В последних классах средней школы я начал понемногу «оттаивать», сближаться с товарищами, приобщаться к общественной работе, был старостой стрелкового кружка, начальником школьной команды ПВХО, занявшей на городских соревнованиях призовое место, а в десятом классе вступил в кружок планеристов. Одним словом, был почти как другие ребята, но только «почти». На самом же деле груз прошлых лет, когда приходилось испытывать незаслуженные унижения, оскорбления, лишения давал о себе знать, и некоторые черты моего характера, сформировавшегося в неблагоприятных условиях, остались на всю жизнь.

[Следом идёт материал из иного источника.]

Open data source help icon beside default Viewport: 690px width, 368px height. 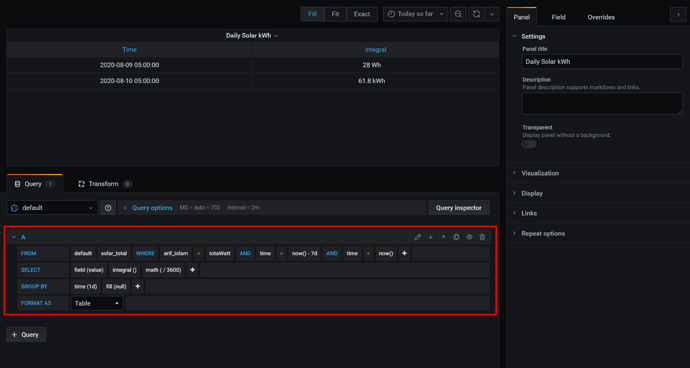point(108,207)
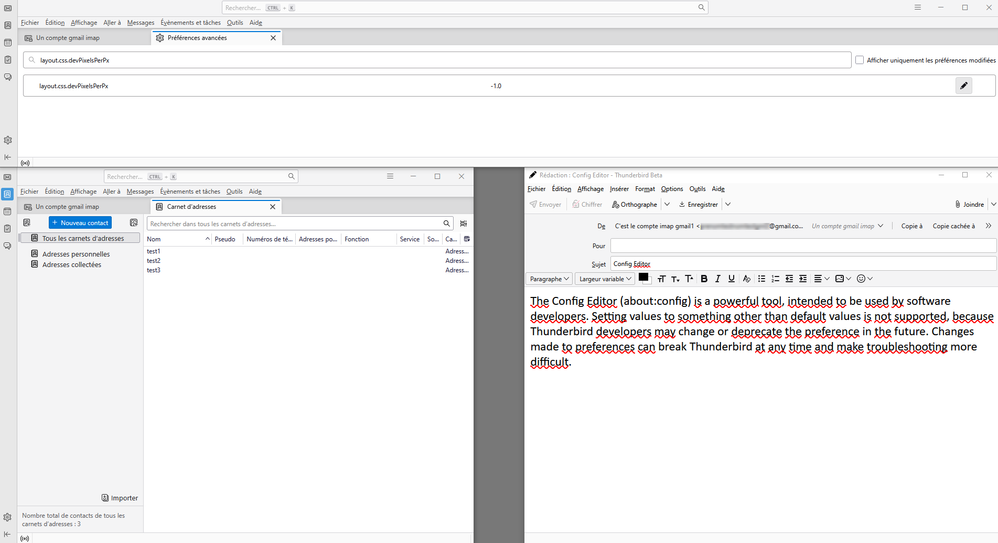This screenshot has width=998, height=543.
Task: Click the Joindre paperclip attachment button
Action: tap(968, 204)
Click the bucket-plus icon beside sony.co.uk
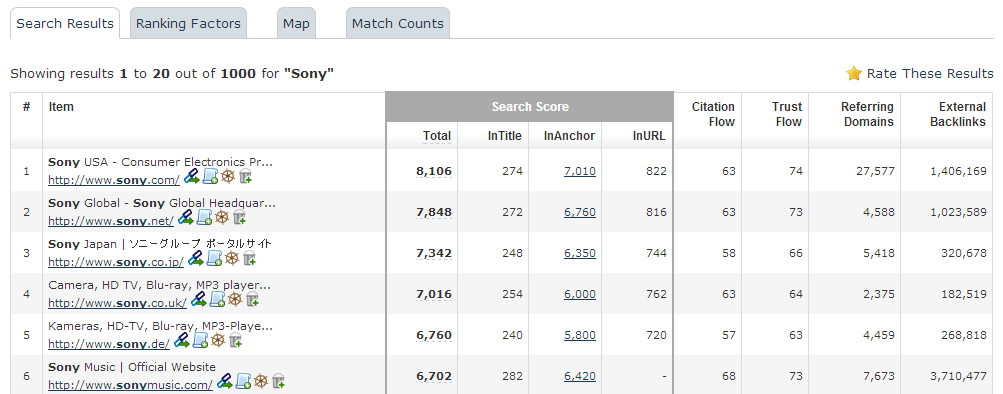 pos(252,299)
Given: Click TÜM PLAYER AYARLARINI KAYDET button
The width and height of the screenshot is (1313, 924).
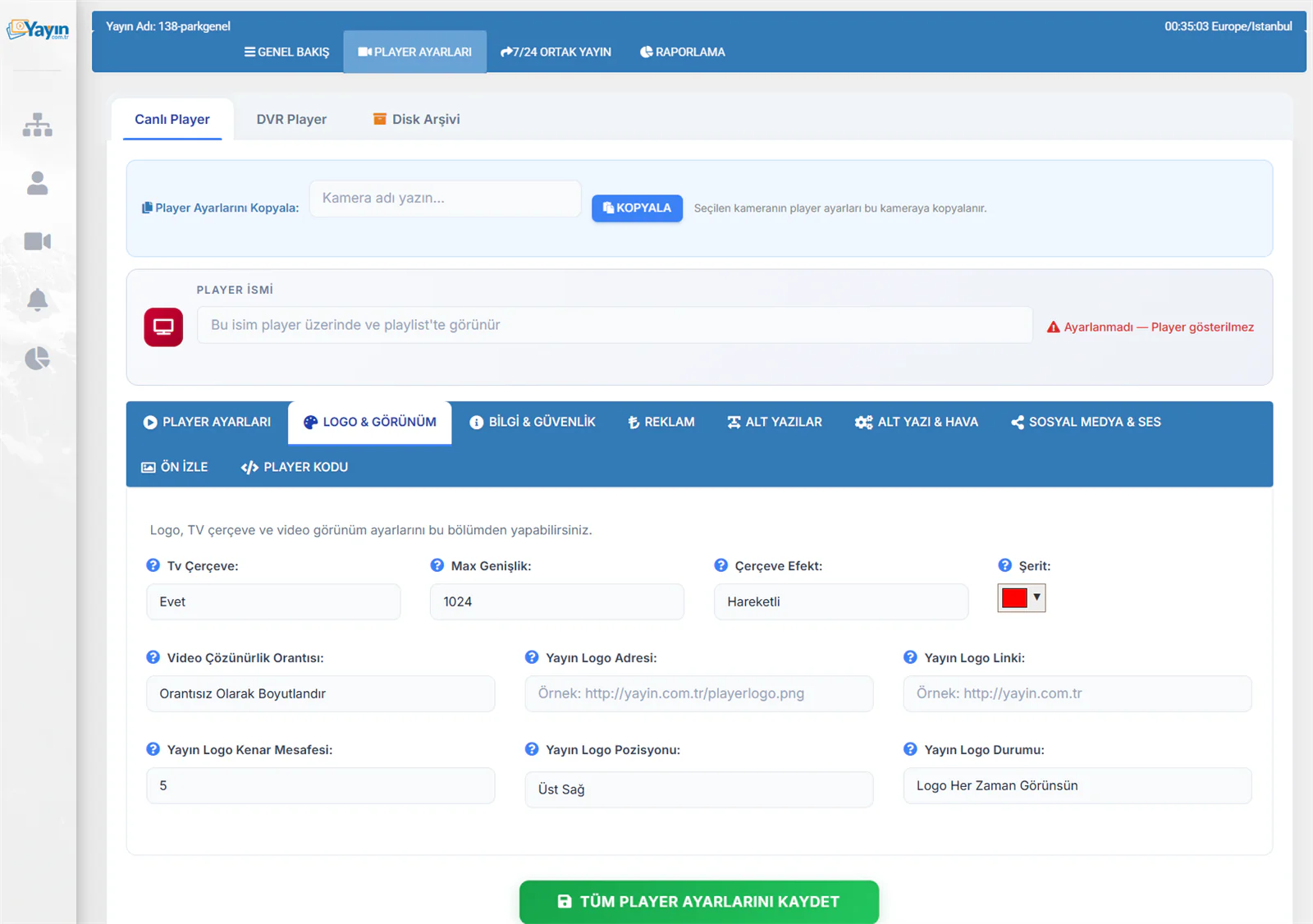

Осталось, например, критическое недоброжелательное отношение к людям, неверие в их порядочность, честность, и это несмотря на то, что в последующие годы приходилось встречать больше хороших людей, чем плохих. Очевидно, плохие люди с их грязными делами и поступками нам запоминаются лучше, чем хорошие, недаром существует такой афоризм «хороших людей на свете больше, чем плохих, но плохие попадаются нам чаще». Взять хотя бы те же самые репрессии, которые проводились в довоенное время и послевоенные годы. Ведь в уничтожении миллионов людей в мирное время виноват не только Сталин, не только настоящие враги народа, Ежов, Ягода, Берия, Абакумов, но и десятки тысяч добровольных палачей, которые уничтожали людей ради очередного кубика или шпалы, десятирублевой прибавки к жалованию или просто так, ради удовлетворения своих садистских наклонностей. И никто из этих добровольных палачей не понес никакого наказания, свалили всю вину на Сталина и его приближенных и на этом дело кончилось, все остальные, дескать, выполняли волю и приказы этих людей.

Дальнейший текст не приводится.